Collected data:
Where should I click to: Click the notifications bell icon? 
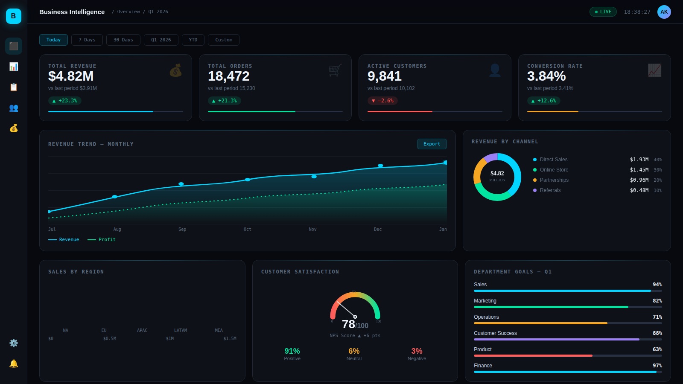pyautogui.click(x=14, y=364)
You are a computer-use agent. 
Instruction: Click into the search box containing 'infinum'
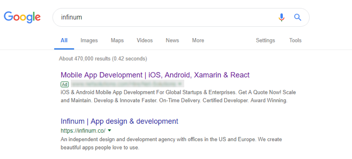(164, 18)
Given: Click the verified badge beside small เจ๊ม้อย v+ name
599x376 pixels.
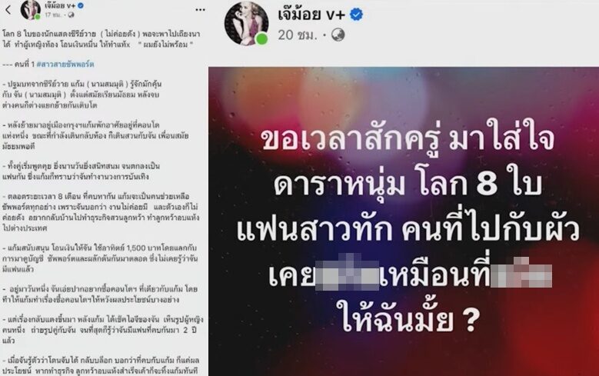Looking at the screenshot, I should pos(81,5).
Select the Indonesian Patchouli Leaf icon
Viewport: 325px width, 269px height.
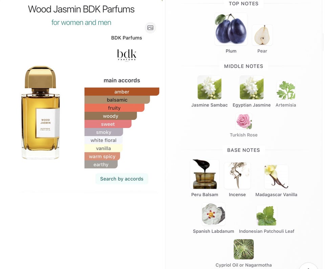point(266,215)
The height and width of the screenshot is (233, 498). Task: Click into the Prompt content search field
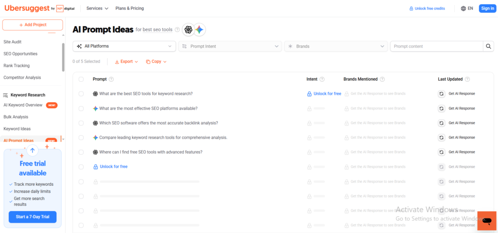435,46
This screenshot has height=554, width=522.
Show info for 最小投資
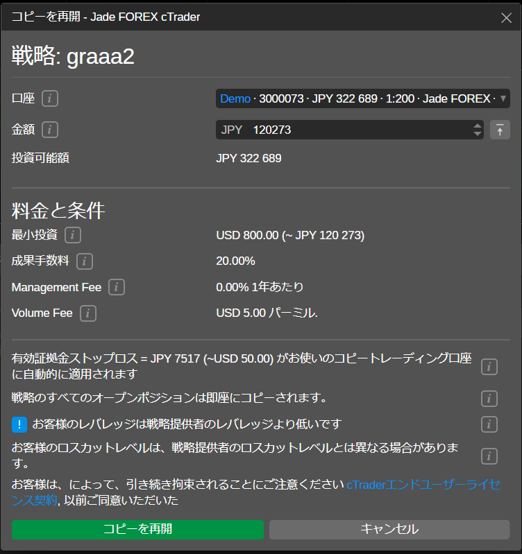coord(72,235)
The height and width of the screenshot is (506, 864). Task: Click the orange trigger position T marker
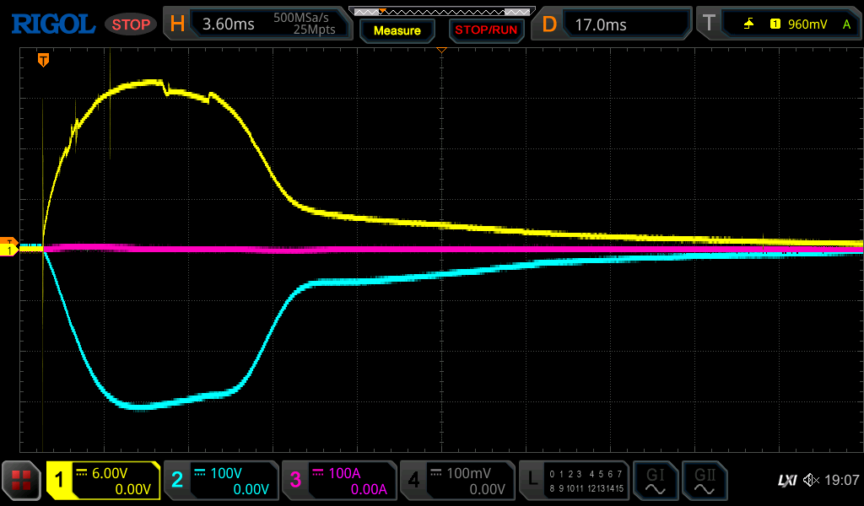pos(43,60)
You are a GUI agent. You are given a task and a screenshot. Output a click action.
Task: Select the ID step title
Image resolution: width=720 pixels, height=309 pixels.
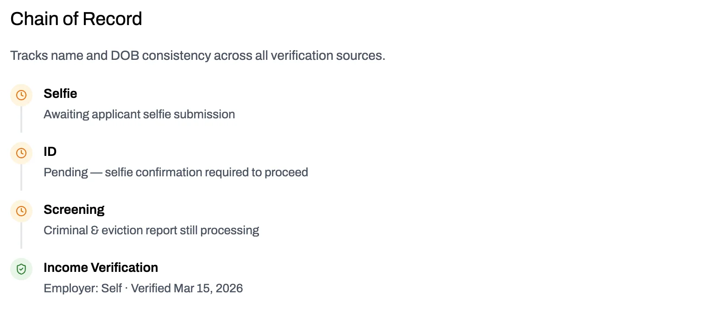pos(50,152)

§ **What is required**:
Say again, word for word, the lines beginning at the top of the data and ending with the line that has "This screenshot has height=554, width=522.". Skip the pictures.

§ **Task result**:
Where should I click to: Click the notifications bell icon? 
pyautogui.click(x=14, y=364)
You are a computer-use agent. 
Instruction: Click into the search box containing 'infinum'
(164, 18)
Given: Click the verified badge beside small เจ๊ม้อย v+ name
599x376 pixels.
Looking at the screenshot, I should pos(81,5).
Select the Indonesian Patchouli Leaf icon
Viewport: 325px width, 269px height.
point(266,215)
The height and width of the screenshot is (233, 498). Task: Click into the Prompt content search field
435,46
This screenshot has height=554, width=522.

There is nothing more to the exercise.